KERMIT ERASMUS: ‘IK HEB GEDULD EN WACHT OP MIJN KANS’
Kermit Erasmus doet deze dagen vele indrukken op. Nadat hij 4 juli op Nederlandse bodem landde, verscheen hij een dag later bij de eerste training van Feyenoord. Wat hij daar zag, ging zijn voorstellingsvermogen te boven. ‘Ongelooflijk hoeveel supporters daar waren. Een paar seconden heb ik alleen maar om me heen gekeken. Alsof het niet waar was.’ Oefenwedstrijden in de regio volgden, waar Erasmus tegen amateur-teams voor duizenden toeschouwers speelde. ‘Ik wist dat ik naar een grote club ging, maar hier stond ik van te kijken.’
En dan was er ook nog de helikoptervlucht tijdens de Jubileumdag. Erasmus: ‘Een heel bijzondere ervaring. Allereerst omdat ik nog nooit in een helikopter had gezeten. Toen we boven De Kuip kwamen, keek ik m’n ogen uit. Ik begreep dat het door het slechte weer minder druk was die dag, maar voor mij was het druk genoeg om te zien hoe populair de club is.’
Erasmus viel de laatste weken niet alleen op door zijn verschijning, maar ook door de vele kansen die hij creëerde en, in heel wat gevallen, miste. Tegelijkertijd presenteerde hij zich als onzelfzuchtig, altijd kijkend naar medespelers die er beter voorstonden. ‘Als het mij in een wedstrijd niet gegeven is om te scoren, wil ik in elk geval anderen in staat hebben gesteld om een doelpunt te maken. Ik ben niet egoïstisch, dat niet zit in me.’
Kermit Erasmus beleeft zware weken. De trainingen zijn pittig, geeft hij aan. En het niveau is hoog. ‘Je moet meer moeite doen om de bal te krijgen, ik moet veel harder werken dan in Zuid-Afrika. En de spelers denken altijd een stap vooruit.’ Bovendien moet hij nog wennen aan het leven in Nederland. ‘Ik ben alleen hierheen gekomen en mis mijn familie’, zegt hij. ‘Maar ik weet tegelijkertijd dat ik het ook voor hen doe. Ik wil slagen als profvoetballer. Het leven is hier heel goed, maar wel erg rustig. In Oostenrijk helemaal, maar ook Rotterdam is stiller dan ik gewend ben.’

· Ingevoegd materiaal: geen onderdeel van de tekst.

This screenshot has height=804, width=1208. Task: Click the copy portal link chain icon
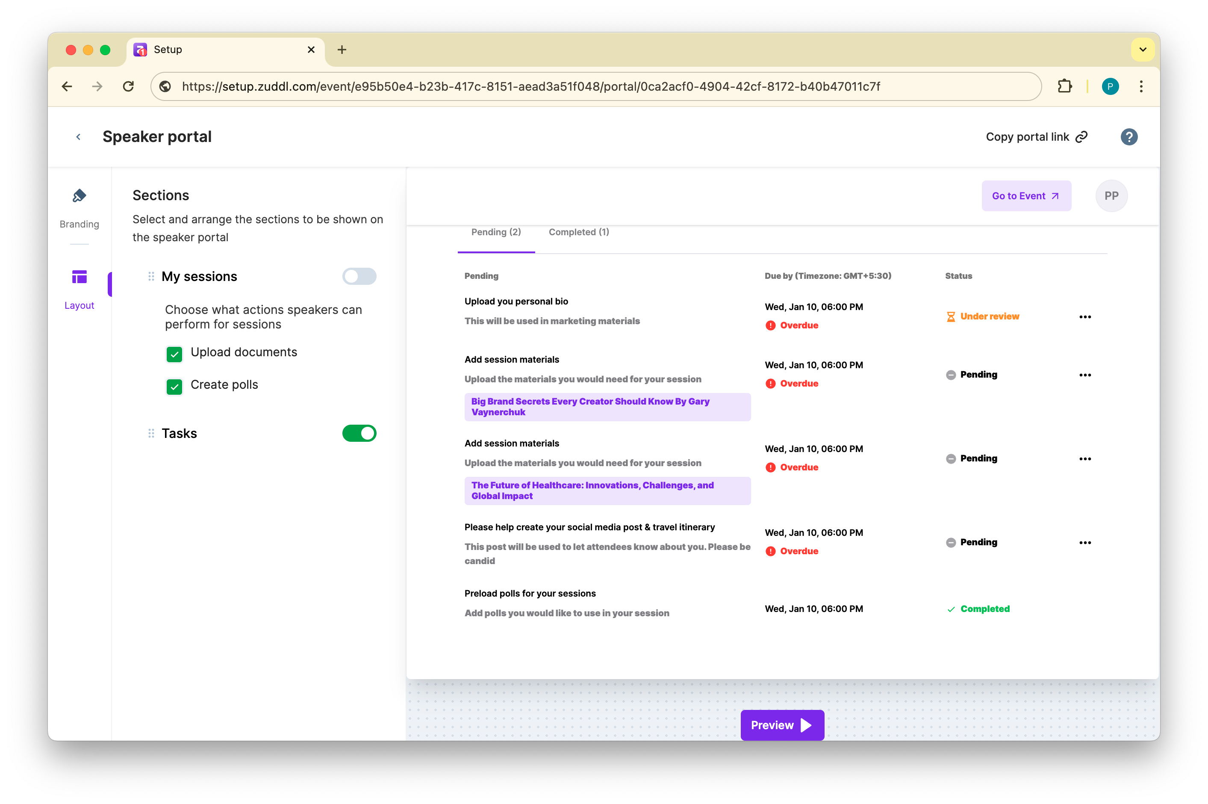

Dit seizoen zal vooral in het teken staan van de aanpassing. Eramsus hoopt zo veel mogelijk te spelen. Het liefst bij het eerste uiteraard, maar net zo graag bij het tweede. ‘Het spelen van wedstrijden maakt me beter. En daarnaast train ik met grote spelers als Van Bronckhorst, Makaay en Tomasson. Het zou mooi zijn als ik bij de eerste achttien zit. Ik zal hard werken en verder geduldig blijven voor mijn kans. De rest volgt dan hopelijk vanzelf. Aan mijn inzet zal het niet liggen.’